Amid one of the largest outbreaks of the novel coronavirus Ketchikan has experienced during the pandemic, Ketchikan High School athletics is basically picking up where it left off last spring — and right now, that means full steam ahead.

As Kayhi began the 2021-22 school year this week, the volleyball, cross country, and swim and dive squads were already nearly a month into their preseason practice schedules.

Games and meets will start next weekend — Sept. 3-4 — with volleyball flying to Chugiak High School, cross country ferrying to Metlakatla High School, and swim and dive hosting its first meet of the season at the Gateway Aquatic Center.

But the difference between the beginning of the 2020-21 school year and this week, is the starting point — and how much Kayhi has learned in a year’s time.

“(Last year), we just went, and made it up on the fly, as a group — as a school, region, ASAA,” Kayhi Assistant Principal Cole Maxwell said Friday. “Everyone just completely spent last year adapting to new information. It seemed like every two weeks someone would think of something, and we’d have to have a conversation.

“And so starting this year,” he continued, “we’re starting where we left off last year, in the spring. ... It’s like, ‘OK, this is what we learned up to that point. And then how do we move forward?’

Looking ahead, the mitigation protocols for indoor activities will be in line with classroom activities — like drama, debate and forensics — with considerations given to the number of people in a room and mask wearing. Kayhi’s mitigation plan is based on the risk levels set by the Ketchikan School District each Friday, based on the number of active cases in the community at that time.

“We’re going forward with what we have, and at our current level — a high risk level — we don’t have spectators,” Maxwell said. “(That’s) a bummer, (but) part of me says the kids are still playing. And if what we’re doing is really about kids, than let’s figure out a way that they always get to play. And when it’s safe for us, we can come watch.”

Masks will be required by participants, but will not be required during competition.

For instance, the Kayhi swim and dive team will wear them around the pool deck at the Gateway Aquatic Center, but not while they’re in the pool, physically competing.

One stark difference between last year, and this season, is the openness to travel.

Whereas last year, the cross country and swim and dive squads competed virtually, this season there will participants from opposing schools racing alongside of them.

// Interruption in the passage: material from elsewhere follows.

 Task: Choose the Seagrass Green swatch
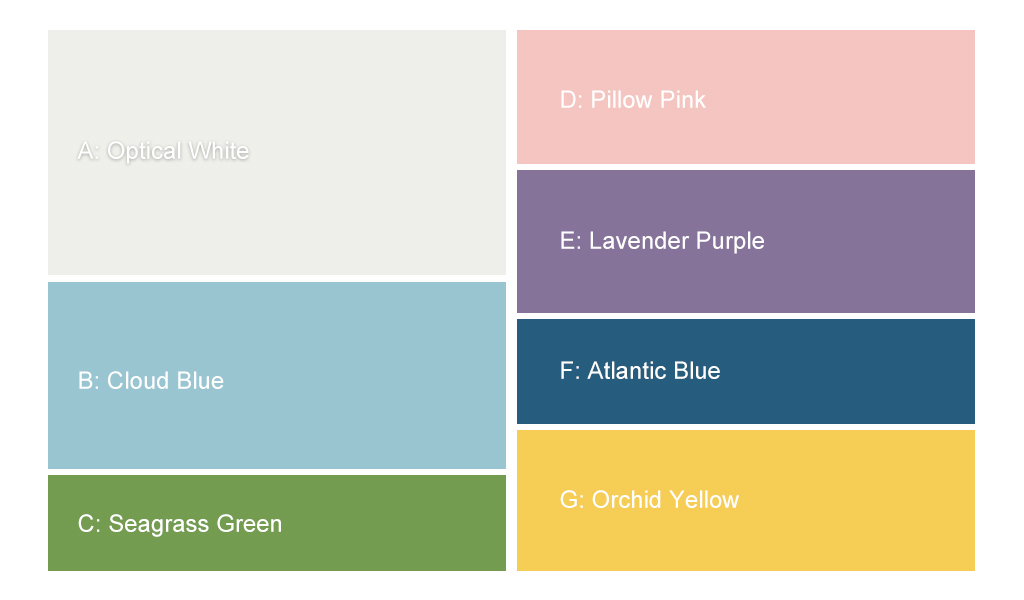click(x=277, y=523)
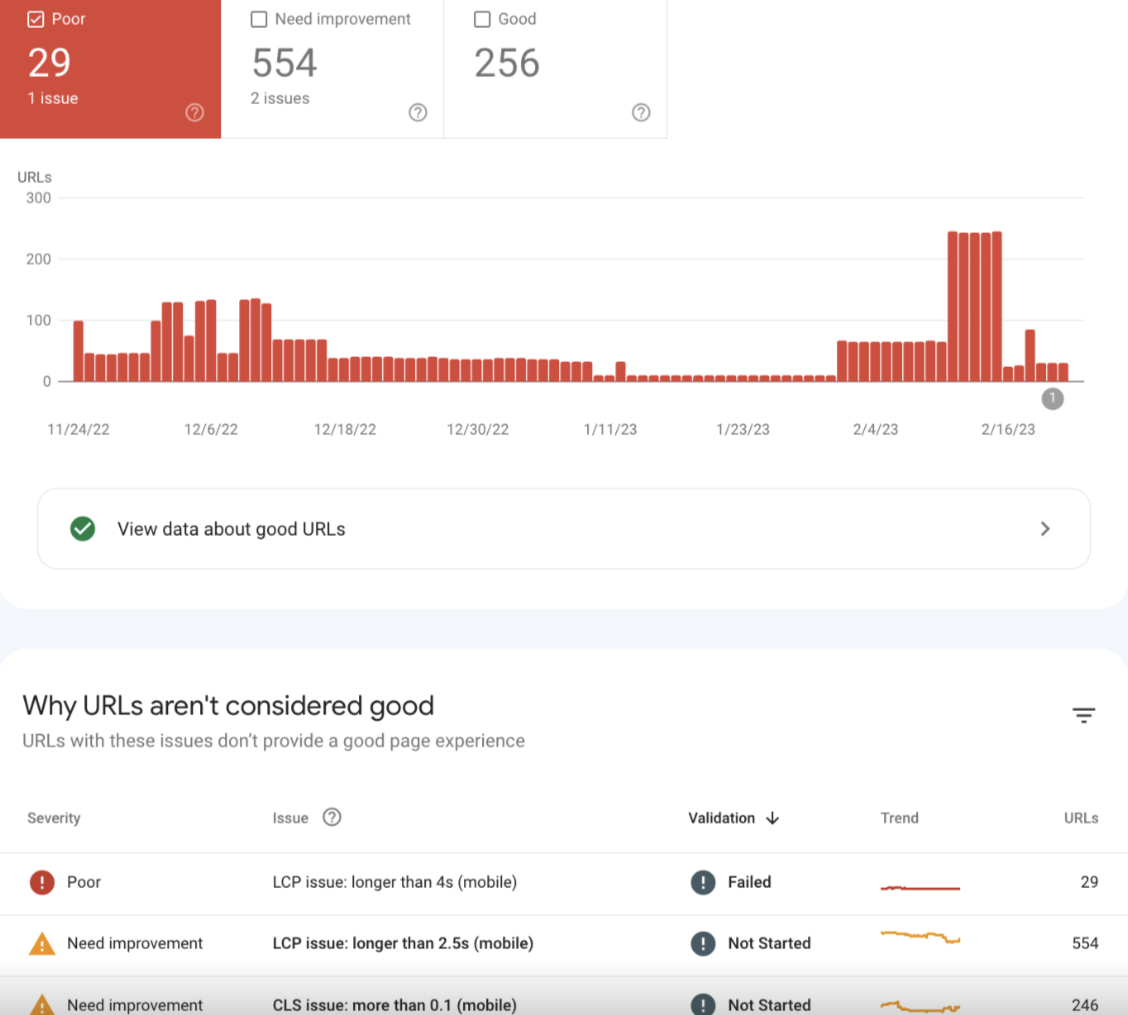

“One thing that happened from last year is that everyone was able, over the course of the year, to put together a plan that says, ‘OK, if we are traveling to a place that’s at a certain level, here’s our mitigation,” Maxwell said.

“Ours, which is still currently — it could change — but it’s currently that going to a high risk community, our teams don’t really go out in public,” he continued. “They go from the hotel to the event, back to the hotel, and then to the airport, and come home.”

Trips might not be as much fun, with downtime between games, but Kayhi will be able to compete.

“We’re going to attempt to (travel). That’s the plan going in,” Maxwell said. “… We’ll try to travel as often, and as much as we can.”

Traveling to Metlakatla will have its own set of stipulations. Participants must show proof of vaccination status to be allowed to compete on Annette Island, or set up a quarantine situation.

“Our cross country team, going over there — I can’t give out (the kids’ vaccination information),” Maxwell said. “So what we did is ask the parents of the cross country athletes, ‘We need permission from you, saying that you’ll allow your child to show their vaccination status.’

“And any parent that doesn’t want to do that, that’s completely within their right,” he continued. “You know, ‘No, I’m not going to let the health officials on Annette Island know my kid’s vaccination situation.’

“That is their right, but then (those specific students) just won’t (go on that trip).”

 Keeping everyone safe, while still competing, is a balancing act with the goal of a win-win situation.

Welcome to the 2021-22 high school athletic year.

“To keep them safe, and let them compete,” Maxwell said. “I think that’s the ultimate goal.”